Rewrite the paragraph on hydrogenase mutants in M. barkeri, starting at the words "Large numbers of" and ending after "deletion of frh.", with "transcript levels" in place of "mRNA abundance".

● **Text section**
★ ★ ★

Large numbers of M. barkeri genes showed significant changes in mRNA abundance in the hydrogenase mutants, relative to the parental strain. Accordingly, 2.7% of all genes were differently regulated in strains with one or two deleted hydrogenases, whereas the Δech/Δfrh/Δvht and Δech/Δfrh/Δfre/Δvht-vhx strains showed in 17.4% and 22.5% differently regulated genes, respectively (Dataset S1). Of these, most encode proteins with unknown functions or with annotated functions that do not appear to be related to energy conservation. One exception was the F420 dehydrogenase (fpo), whose mRNA abundance increased significantly in all strains lacking frh (Table S4). This result suggests that the cell has a mechanism to sense the redox state of F420, which is altered upon deletion of frh.

★ ★ ★

● **Supplied records**

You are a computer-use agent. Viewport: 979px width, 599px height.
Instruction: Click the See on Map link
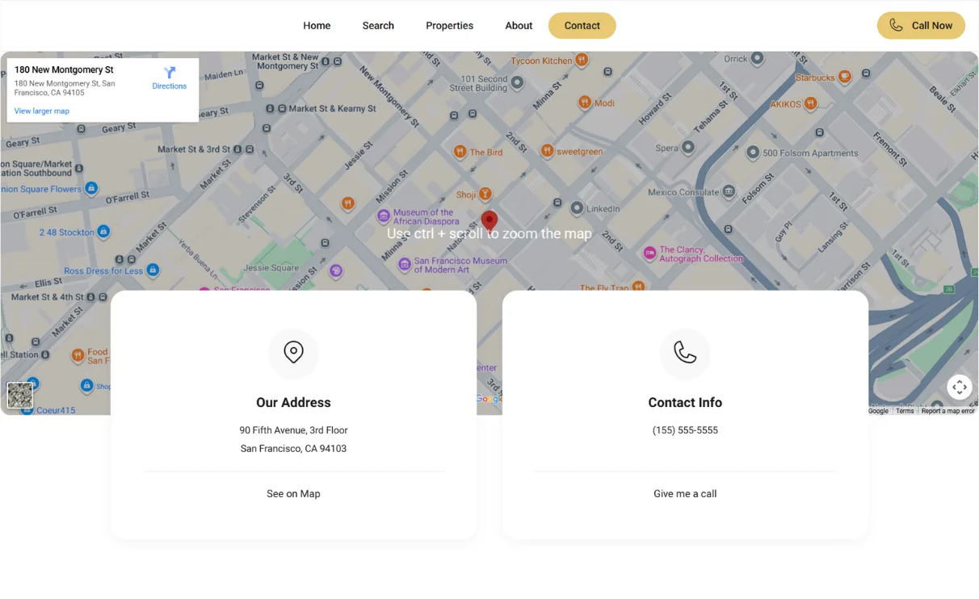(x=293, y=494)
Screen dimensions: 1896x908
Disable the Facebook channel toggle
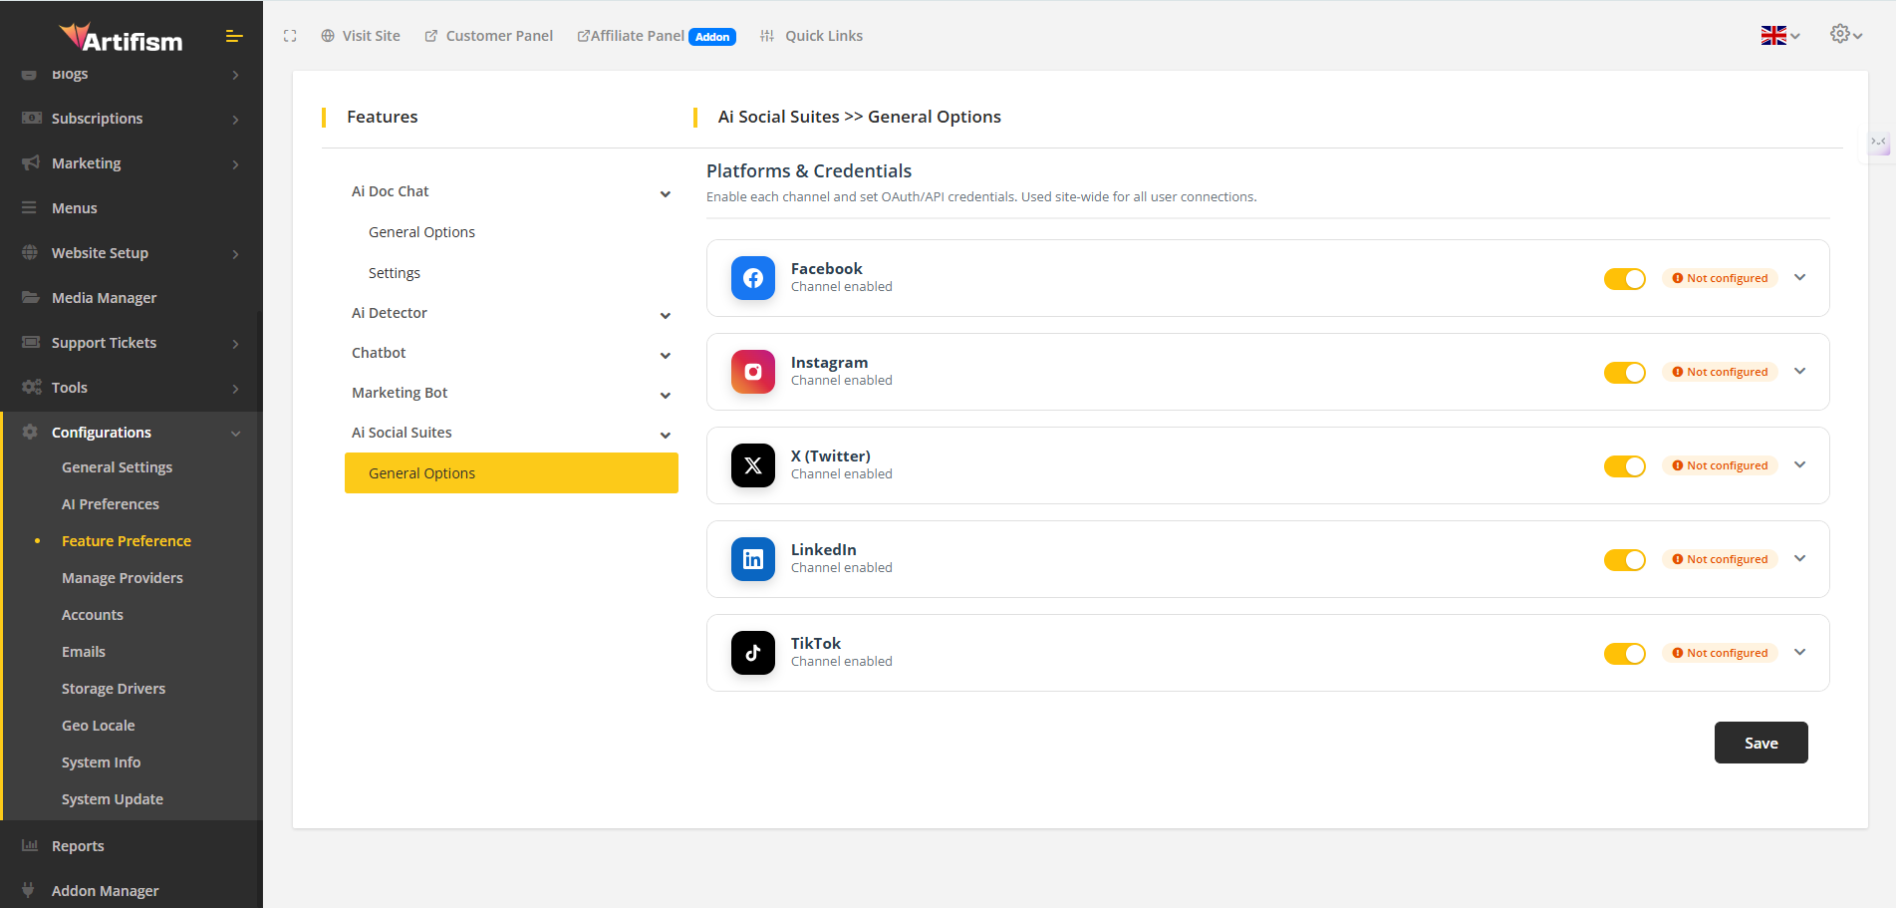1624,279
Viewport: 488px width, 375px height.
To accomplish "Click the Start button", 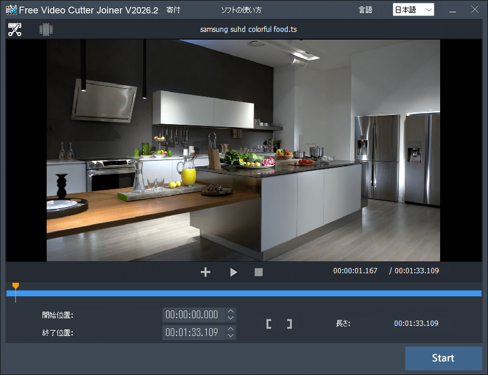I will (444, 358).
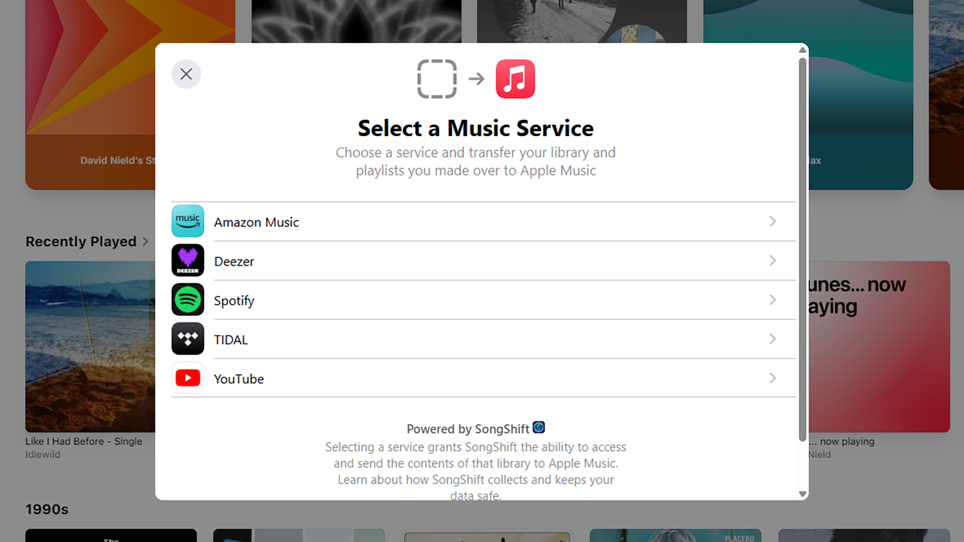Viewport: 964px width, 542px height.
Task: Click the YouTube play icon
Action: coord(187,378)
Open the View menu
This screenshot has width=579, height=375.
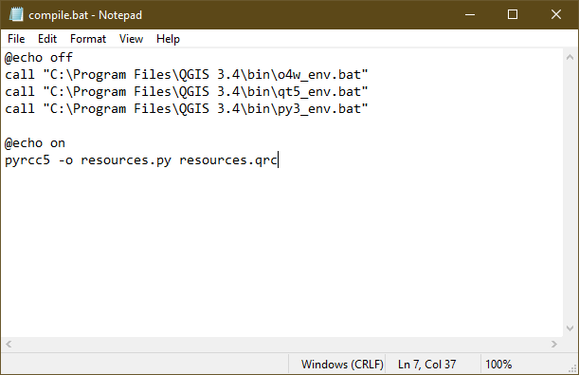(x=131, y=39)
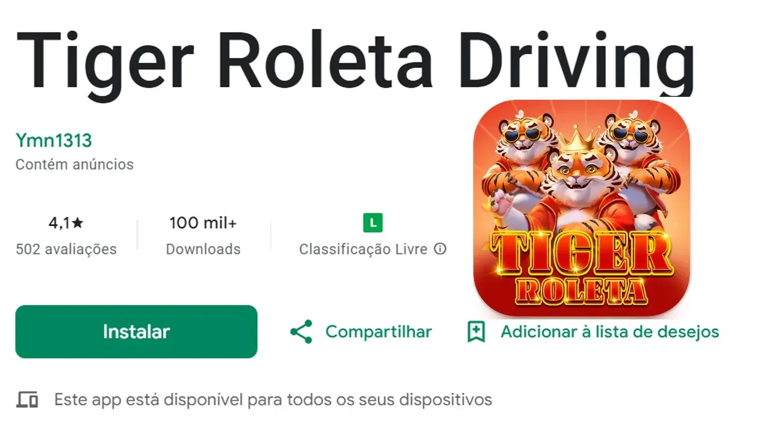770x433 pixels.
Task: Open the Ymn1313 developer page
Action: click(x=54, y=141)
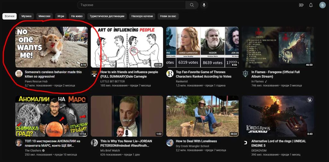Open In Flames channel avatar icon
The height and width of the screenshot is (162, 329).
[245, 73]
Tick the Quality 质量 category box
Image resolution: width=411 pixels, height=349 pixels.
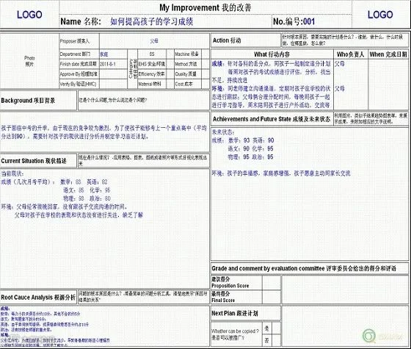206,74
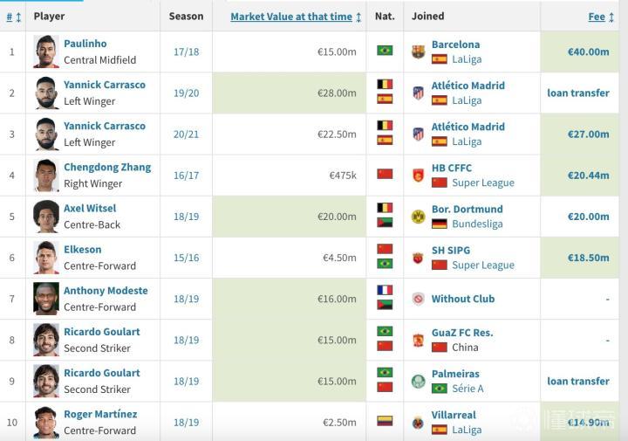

★ ★ ★

● **Output for this task**
Large numbers of M. barkeri genes showed significant changes in transcript levels in the hydrogenase mutants, relative to the parental strain. Accordingly, 2.7% of all genes were differently regulated in strains with one or two deleted hydrogenases, whereas the Δech/Δfrh/Δvht and Δech/Δfrh/Δfre/Δvht-vhx strains showed in 17.4% and 22.5% differently regulated genes, respectively (Dataset S1). Of these, most encode proteins with unknown functions or with annotated functions that do not appear to be related to energy conservation. One exception was the F420 dehydrogenase (fpo), whose transcript levels increased significantly in all strains lacking frh (Table S4). This result suggests that the cell has a mechanism to sense the redox state of F420, which is altered upon deletion of frh.